USA Today Bestseller!
One of Refinery29's Best Reads of September
In this novel authorized by the Little House Heritage Trust, Sarah
Miller vividly recreates the beauty, hardship, and joys of the frontier
in a dazzling work of historical fiction, a captivating story that
illuminates one courageous, resilient, and loving pioneer woman as never
before--Caroline Ingalls, "Ma" in Laura Ingalls Wilder's beloved Little
House books.
In the frigid days of February, 1870, Caroline Ingalls and her family
leave the familiar comforts of the Big Woods of Wisconsin and the warm
bosom of her family, for a new life in Kansas Indian Territory. Packing
what they can carry in their wagon, Caroline, her husband Charles, and
their little girls, Mary and Laura, head west to settle in a beautiful,
unpredictable land full of promise and peril.
The pioneer life is a hard one, especially for a pregnant woman with no
friends or kin to turn to for comfort or help.

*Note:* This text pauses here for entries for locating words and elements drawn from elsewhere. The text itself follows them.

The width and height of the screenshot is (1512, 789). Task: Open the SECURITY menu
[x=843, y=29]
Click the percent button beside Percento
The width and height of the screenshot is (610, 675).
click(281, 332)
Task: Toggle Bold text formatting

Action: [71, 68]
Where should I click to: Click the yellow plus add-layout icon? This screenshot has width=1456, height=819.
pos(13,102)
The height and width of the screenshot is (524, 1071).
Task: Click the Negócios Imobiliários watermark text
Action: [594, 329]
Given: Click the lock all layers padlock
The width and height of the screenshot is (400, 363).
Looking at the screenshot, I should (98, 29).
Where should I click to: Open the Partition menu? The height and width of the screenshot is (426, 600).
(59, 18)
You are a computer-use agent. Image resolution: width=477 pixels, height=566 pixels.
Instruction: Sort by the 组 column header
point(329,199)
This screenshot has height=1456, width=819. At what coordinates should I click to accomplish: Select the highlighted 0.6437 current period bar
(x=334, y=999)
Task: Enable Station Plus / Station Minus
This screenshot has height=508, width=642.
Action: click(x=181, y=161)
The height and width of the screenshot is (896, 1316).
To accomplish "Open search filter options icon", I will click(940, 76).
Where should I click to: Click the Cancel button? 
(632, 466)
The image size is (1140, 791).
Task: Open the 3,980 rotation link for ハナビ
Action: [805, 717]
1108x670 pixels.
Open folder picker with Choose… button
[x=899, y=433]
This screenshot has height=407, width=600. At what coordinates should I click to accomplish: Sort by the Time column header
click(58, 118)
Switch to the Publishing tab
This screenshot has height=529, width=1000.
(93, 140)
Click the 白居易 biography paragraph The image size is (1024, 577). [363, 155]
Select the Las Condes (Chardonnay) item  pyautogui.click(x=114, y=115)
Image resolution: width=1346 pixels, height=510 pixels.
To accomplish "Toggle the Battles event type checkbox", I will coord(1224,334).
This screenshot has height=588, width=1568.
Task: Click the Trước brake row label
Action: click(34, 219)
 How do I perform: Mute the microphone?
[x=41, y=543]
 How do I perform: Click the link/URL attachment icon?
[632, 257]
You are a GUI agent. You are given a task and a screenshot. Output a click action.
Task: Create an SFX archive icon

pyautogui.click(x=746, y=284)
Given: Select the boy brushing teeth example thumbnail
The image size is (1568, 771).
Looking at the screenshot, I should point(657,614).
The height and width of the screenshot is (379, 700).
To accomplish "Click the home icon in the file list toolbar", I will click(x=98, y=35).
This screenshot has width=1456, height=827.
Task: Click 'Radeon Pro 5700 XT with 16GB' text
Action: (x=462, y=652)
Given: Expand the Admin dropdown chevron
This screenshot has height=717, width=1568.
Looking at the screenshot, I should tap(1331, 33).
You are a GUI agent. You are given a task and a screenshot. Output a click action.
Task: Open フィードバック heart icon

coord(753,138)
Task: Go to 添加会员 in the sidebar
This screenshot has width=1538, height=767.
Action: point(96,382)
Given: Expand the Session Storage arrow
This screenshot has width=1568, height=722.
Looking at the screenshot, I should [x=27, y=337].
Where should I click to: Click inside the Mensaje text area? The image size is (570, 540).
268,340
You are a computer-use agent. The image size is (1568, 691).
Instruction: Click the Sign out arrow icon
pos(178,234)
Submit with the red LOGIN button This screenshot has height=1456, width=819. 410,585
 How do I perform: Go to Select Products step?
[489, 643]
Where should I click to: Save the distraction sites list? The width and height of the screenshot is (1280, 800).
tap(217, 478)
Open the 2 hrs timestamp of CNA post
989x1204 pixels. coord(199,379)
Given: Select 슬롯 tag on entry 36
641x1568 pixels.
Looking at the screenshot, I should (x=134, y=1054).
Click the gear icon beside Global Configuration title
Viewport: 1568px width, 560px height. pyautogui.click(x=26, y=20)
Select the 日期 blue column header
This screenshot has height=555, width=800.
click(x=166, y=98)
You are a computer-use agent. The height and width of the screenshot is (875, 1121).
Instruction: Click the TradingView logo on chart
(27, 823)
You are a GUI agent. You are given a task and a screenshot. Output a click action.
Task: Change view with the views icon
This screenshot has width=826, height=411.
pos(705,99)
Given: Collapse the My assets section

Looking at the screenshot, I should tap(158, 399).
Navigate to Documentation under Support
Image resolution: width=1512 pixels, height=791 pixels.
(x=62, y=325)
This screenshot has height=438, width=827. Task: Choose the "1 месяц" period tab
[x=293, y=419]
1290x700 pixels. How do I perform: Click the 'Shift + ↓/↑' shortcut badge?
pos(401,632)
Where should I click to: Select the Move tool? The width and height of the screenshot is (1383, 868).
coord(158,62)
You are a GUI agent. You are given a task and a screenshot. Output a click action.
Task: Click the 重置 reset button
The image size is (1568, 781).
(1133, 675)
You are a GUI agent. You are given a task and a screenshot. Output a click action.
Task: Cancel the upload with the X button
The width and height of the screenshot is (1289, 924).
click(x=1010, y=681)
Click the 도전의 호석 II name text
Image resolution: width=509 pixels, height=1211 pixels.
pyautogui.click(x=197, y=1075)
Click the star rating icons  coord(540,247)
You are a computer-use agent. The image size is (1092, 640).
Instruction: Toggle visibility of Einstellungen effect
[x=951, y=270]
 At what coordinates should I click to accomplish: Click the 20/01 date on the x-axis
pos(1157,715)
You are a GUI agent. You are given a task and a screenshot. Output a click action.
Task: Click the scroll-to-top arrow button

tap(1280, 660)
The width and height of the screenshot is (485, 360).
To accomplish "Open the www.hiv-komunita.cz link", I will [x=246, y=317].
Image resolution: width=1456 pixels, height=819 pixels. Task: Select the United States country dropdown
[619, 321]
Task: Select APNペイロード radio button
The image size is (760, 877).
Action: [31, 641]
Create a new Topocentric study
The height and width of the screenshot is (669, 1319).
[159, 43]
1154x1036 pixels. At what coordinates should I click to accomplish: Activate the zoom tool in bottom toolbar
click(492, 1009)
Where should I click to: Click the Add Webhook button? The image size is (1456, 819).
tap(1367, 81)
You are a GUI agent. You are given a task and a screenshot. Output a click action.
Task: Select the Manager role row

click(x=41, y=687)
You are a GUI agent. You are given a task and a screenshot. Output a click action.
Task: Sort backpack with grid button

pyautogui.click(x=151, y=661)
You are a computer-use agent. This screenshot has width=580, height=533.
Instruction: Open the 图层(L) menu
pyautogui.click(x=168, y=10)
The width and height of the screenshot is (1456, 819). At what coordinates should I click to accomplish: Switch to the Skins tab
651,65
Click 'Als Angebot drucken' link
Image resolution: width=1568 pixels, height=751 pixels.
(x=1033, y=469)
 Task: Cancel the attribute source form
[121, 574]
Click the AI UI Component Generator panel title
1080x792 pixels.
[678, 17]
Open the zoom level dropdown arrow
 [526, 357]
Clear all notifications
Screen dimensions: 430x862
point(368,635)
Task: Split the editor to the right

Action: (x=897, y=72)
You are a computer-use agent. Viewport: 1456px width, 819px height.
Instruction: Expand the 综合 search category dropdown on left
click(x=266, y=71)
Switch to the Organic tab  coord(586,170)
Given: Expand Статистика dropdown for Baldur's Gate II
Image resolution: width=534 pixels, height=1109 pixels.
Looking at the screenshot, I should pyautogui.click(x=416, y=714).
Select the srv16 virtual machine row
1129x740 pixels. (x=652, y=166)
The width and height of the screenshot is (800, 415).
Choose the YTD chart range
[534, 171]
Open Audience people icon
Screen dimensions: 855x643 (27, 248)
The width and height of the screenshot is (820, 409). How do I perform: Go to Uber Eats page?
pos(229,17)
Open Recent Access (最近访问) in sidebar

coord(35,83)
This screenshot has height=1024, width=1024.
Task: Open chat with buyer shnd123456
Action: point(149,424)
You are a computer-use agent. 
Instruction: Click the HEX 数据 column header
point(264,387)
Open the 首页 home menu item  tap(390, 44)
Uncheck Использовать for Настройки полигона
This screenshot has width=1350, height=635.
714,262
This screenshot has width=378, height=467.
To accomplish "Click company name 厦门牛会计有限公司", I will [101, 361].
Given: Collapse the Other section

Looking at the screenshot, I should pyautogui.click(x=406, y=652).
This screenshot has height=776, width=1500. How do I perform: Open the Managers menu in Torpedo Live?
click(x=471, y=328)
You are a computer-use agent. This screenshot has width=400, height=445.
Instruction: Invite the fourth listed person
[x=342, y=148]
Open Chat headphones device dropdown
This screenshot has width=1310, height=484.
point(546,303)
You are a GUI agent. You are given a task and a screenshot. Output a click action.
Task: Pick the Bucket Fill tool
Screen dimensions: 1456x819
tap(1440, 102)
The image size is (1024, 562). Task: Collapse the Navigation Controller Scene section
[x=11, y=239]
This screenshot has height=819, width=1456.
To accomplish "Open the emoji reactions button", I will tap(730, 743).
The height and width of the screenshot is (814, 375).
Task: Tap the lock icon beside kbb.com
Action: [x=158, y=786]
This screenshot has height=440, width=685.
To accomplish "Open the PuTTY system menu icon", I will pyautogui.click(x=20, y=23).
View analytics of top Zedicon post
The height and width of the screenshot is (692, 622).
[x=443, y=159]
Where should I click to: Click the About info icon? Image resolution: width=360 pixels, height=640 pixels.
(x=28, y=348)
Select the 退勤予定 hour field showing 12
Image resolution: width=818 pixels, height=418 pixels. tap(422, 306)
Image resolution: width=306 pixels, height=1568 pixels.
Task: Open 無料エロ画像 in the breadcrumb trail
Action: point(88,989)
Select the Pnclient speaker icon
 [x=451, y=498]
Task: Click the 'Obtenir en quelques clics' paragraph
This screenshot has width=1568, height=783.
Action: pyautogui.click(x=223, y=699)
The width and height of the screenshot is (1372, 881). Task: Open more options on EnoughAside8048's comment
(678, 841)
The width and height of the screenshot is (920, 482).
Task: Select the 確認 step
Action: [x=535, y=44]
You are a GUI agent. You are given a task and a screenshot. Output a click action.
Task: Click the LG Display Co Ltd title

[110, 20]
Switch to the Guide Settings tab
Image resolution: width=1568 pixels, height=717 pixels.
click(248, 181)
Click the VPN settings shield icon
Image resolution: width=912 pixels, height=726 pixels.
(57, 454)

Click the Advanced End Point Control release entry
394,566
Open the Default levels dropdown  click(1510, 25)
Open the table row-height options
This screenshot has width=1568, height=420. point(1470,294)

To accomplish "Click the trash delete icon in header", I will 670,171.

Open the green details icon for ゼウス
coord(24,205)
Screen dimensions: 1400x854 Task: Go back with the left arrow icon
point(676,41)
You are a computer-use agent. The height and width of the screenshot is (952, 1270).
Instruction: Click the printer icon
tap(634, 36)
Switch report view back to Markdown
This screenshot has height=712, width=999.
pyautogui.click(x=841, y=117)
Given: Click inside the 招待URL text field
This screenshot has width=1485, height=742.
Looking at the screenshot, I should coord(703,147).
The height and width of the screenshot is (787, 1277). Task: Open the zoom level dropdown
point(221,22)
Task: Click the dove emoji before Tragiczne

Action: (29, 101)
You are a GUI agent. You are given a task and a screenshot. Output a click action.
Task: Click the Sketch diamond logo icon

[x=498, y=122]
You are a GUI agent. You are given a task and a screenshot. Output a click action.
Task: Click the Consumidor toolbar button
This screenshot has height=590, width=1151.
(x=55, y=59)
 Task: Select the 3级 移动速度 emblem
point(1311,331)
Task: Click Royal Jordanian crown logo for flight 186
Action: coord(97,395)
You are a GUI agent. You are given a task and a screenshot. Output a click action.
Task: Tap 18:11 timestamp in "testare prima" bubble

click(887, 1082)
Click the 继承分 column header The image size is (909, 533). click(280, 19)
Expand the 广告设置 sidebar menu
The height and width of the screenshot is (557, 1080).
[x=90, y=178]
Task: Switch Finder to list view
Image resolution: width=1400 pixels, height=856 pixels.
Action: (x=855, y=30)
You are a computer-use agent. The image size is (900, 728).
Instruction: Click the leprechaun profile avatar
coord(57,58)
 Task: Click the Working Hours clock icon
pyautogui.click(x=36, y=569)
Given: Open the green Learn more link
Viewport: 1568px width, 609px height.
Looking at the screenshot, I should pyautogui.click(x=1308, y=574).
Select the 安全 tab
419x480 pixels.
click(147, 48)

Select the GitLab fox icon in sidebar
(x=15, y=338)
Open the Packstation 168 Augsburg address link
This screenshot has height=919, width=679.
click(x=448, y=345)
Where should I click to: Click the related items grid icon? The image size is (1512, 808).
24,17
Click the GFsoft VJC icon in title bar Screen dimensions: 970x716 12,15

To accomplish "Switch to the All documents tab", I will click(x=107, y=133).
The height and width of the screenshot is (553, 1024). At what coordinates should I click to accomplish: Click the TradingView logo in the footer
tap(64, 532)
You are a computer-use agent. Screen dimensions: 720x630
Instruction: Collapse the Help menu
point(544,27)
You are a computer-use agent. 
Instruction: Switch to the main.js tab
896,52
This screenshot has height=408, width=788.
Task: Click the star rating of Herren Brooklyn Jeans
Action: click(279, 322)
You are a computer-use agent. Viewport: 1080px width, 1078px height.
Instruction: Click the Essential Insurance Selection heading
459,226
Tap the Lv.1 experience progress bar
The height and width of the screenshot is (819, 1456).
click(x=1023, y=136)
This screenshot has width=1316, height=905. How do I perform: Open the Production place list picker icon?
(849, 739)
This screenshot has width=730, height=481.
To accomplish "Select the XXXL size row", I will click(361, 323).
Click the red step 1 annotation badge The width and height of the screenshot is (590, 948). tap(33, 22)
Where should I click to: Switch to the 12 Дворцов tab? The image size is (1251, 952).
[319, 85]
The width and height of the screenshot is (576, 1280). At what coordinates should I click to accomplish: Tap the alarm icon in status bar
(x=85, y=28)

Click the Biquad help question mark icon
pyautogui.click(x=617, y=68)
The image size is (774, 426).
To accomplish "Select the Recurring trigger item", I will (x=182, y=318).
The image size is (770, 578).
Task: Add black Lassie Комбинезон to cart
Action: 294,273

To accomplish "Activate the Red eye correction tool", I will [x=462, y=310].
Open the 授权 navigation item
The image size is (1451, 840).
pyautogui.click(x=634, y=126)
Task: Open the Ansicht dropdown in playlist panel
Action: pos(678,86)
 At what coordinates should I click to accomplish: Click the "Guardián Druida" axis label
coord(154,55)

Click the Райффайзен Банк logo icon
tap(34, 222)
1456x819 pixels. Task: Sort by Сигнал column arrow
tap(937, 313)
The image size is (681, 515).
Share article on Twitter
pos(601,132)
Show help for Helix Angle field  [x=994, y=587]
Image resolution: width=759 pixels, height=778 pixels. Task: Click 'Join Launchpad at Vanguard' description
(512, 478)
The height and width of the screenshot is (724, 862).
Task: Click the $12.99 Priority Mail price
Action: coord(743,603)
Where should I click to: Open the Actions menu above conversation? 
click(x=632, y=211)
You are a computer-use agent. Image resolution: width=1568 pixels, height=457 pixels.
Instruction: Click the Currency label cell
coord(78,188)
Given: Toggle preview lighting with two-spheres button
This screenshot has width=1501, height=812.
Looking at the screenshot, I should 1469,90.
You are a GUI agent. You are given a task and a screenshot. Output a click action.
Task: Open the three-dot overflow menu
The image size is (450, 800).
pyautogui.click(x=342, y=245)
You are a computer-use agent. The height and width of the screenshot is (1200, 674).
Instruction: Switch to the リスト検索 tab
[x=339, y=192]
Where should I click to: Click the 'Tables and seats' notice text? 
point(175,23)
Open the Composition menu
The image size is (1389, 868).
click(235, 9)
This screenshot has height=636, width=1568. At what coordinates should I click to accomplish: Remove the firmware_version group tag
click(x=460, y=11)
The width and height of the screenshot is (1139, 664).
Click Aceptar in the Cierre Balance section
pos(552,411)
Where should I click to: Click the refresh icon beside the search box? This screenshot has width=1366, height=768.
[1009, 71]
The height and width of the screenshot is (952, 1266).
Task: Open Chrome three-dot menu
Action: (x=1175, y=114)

The burden of work must
be shouldered alone, sickness tended without the aid of doctors, and
babies birthed without the accustomed hands of mothers or sisters. But
Caroline's new world is also full of tender joys. In adapting to this
strange new place and transforming a rough log house built by Charles'
hands into a home, Caroline must draw on untapped wells of strength she
does not know she possesses.
For more than eighty years, generations of readers have been enchanted
by the adventures of the American frontier's most famous child, Laura
Ingalls Wilder, in the Little House books. Now, that familiar story is
retold in this captivating tale of family, fidelity, hardship, love, and
survival that vividly reimagines our past.